A thin-film coating process for manufacturing thermal batteries could lead to create lighter batteries for future applications.

A thin-film coating process for manufacturing thermal batteries used in nuclear weapons and other munitions - invented at Sandia National Laboratories - will be industrialized under a new corporate partnership with a Maryland company. The process could lead to create lighter batteries for future applications.

A thermal battery is a nonrechargeable, single-use energy source that can remain inert for years at room temperature before becoming activated at temperatures as high as 1,100°F (~600°C). The thin-film coating process changes the way some thermal batteries have been made since the 1950s.

Sandia and ATB Inc., a Cockeysville, Md.-based manufacturer of thermal batteries, signed a cooperative research and development agreement to test the thin-film coating process for large-scale industrial production.

Sandia researchers also are looking into whether a patented binder used in the thin-film coating process has commercial applications. For example, researchers plan to explore whether the coating can be used in lithium-ion batteries in electric and hybrid vehicles, and in batteries used in the petroleum industry when drilling deep underground in hot geothermal environments.

Sandia researcher Frank Delnick led the effort to make the thermal battery components as thin-film coatings instead of pellets. The process will work best for thermal batteries that are active for a fraction of a second to a few minutes, he said. On average, thermal batteries made with thin-film coatings would use one-fifth to one-half the materials needed in their conventionally manufactured counterparts, Delnick said.

The new process also could allow manufacturers to produce different shapes of thermal batteries, Delnick said. Current thermal batteries are cylindrical and range in size from a man’s thumb to a one-pound coffee can.

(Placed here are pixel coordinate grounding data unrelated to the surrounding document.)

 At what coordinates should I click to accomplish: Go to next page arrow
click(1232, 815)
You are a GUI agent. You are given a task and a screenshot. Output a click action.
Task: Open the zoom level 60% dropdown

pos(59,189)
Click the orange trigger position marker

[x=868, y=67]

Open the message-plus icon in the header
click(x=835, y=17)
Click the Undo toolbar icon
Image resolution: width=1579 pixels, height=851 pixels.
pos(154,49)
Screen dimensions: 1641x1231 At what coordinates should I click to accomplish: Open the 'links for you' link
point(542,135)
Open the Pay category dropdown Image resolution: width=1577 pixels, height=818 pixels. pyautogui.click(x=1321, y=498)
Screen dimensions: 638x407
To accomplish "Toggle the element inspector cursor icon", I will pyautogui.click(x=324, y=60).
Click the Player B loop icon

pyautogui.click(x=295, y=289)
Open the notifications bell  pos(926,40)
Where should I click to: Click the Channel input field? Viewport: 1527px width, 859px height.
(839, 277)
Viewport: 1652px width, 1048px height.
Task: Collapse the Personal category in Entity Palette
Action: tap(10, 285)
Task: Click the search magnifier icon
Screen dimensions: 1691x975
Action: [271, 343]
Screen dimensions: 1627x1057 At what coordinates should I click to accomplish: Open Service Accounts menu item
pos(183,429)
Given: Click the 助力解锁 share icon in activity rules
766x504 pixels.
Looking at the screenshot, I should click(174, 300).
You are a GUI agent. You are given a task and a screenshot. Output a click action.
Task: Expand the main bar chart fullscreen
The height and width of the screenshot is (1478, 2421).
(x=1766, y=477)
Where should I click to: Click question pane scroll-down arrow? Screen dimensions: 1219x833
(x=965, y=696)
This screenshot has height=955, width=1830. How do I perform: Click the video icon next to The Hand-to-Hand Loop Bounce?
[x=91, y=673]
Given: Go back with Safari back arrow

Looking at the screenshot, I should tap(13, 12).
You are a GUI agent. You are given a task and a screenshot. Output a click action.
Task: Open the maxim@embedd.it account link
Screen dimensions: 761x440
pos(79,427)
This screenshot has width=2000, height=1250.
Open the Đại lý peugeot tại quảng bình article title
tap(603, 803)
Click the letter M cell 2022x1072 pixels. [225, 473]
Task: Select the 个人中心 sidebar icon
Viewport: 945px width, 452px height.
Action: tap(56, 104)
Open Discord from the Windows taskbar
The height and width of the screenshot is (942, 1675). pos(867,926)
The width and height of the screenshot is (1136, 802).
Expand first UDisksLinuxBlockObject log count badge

The first thermal battery made using the new process was slightly thicker than a postage stamp and about the size of a quarter, he said.

Sandia’s process uses relatively inexpensive equipment common in the paint industry that coats the battery components as thin films onto stainless steel foil. The coatings are held together and bonded to the foil using a patented binder. The binder must withstand temperatures of 660 to 1,100°F (~350 to 600°C), which are required to melt the salt electrolyte and activate the battery. Once activated, the binder must remain chemically and mechanically stable throughout the discharge of the battery without emitting gas or producing other side reactions that could adversely affect the performance of the battery, he said.

The coated materials in the batteries are much tougher than those in current models. Delnick expects that thin-film thermal batteries will perform much better in high-shock environments and will be much more amenable to automated manufacturing.